● **REQUIRED TASK**: Rewrite the entries from the line containing "Task: Decline permissions" through the end of the entries, inclusive, changing "Cancel" to "Close" and leaving everything else the same. Leave the pictures out of your answer.

(Records for locating the described items)
+-------+

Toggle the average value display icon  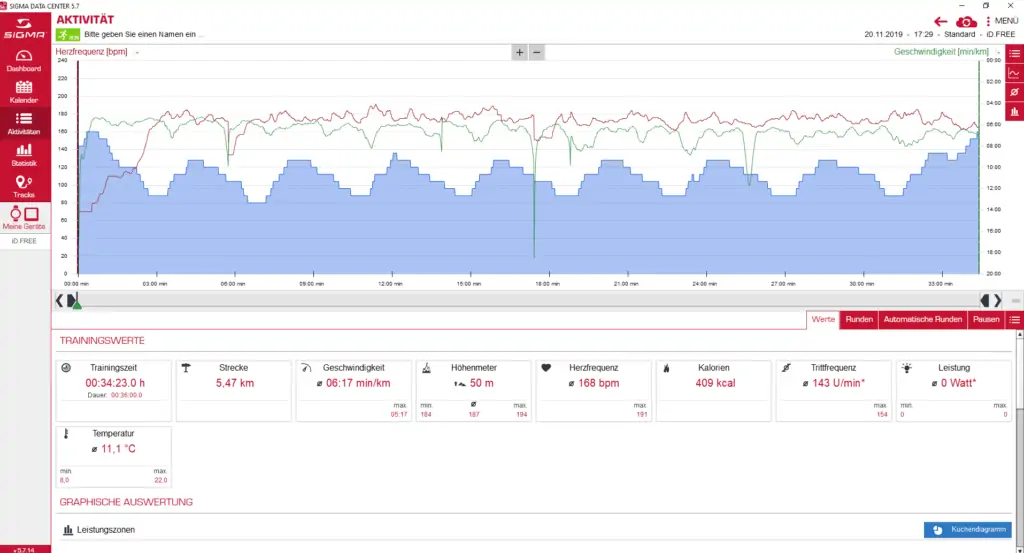[1015, 92]
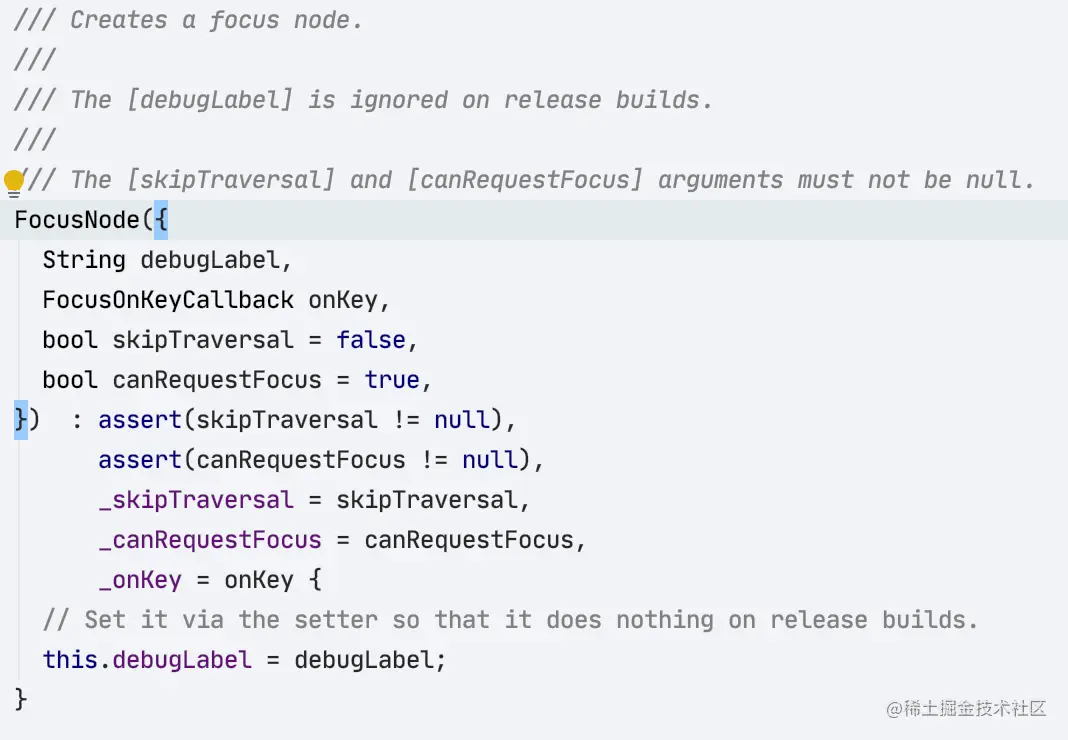The width and height of the screenshot is (1068, 740).
Task: Click the [debugLabel] reference in doc comment
Action: click(x=210, y=100)
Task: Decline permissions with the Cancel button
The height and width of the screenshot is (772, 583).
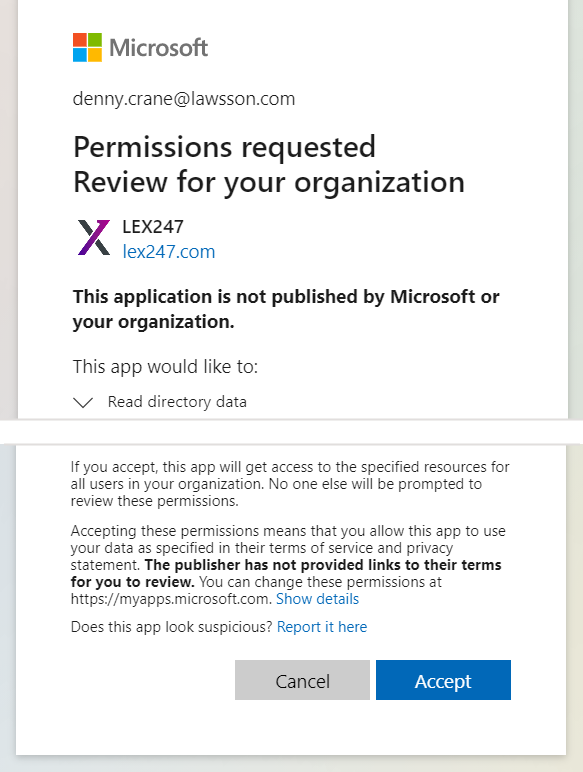Action: (x=302, y=680)

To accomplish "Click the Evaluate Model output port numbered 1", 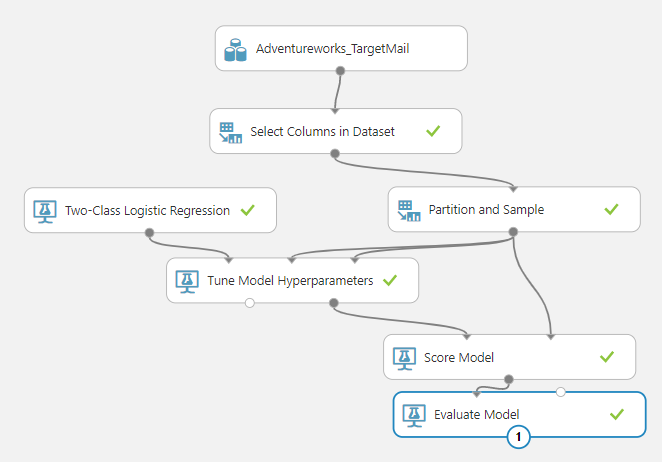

+-------+

● **COMPLETE ANSWER**:
Task: Decline permissions with the Close button
The height and width of the screenshot is (772, 583).
Action: (x=302, y=680)

To accomplish "Click the Evaluate Model output port numbered 1", 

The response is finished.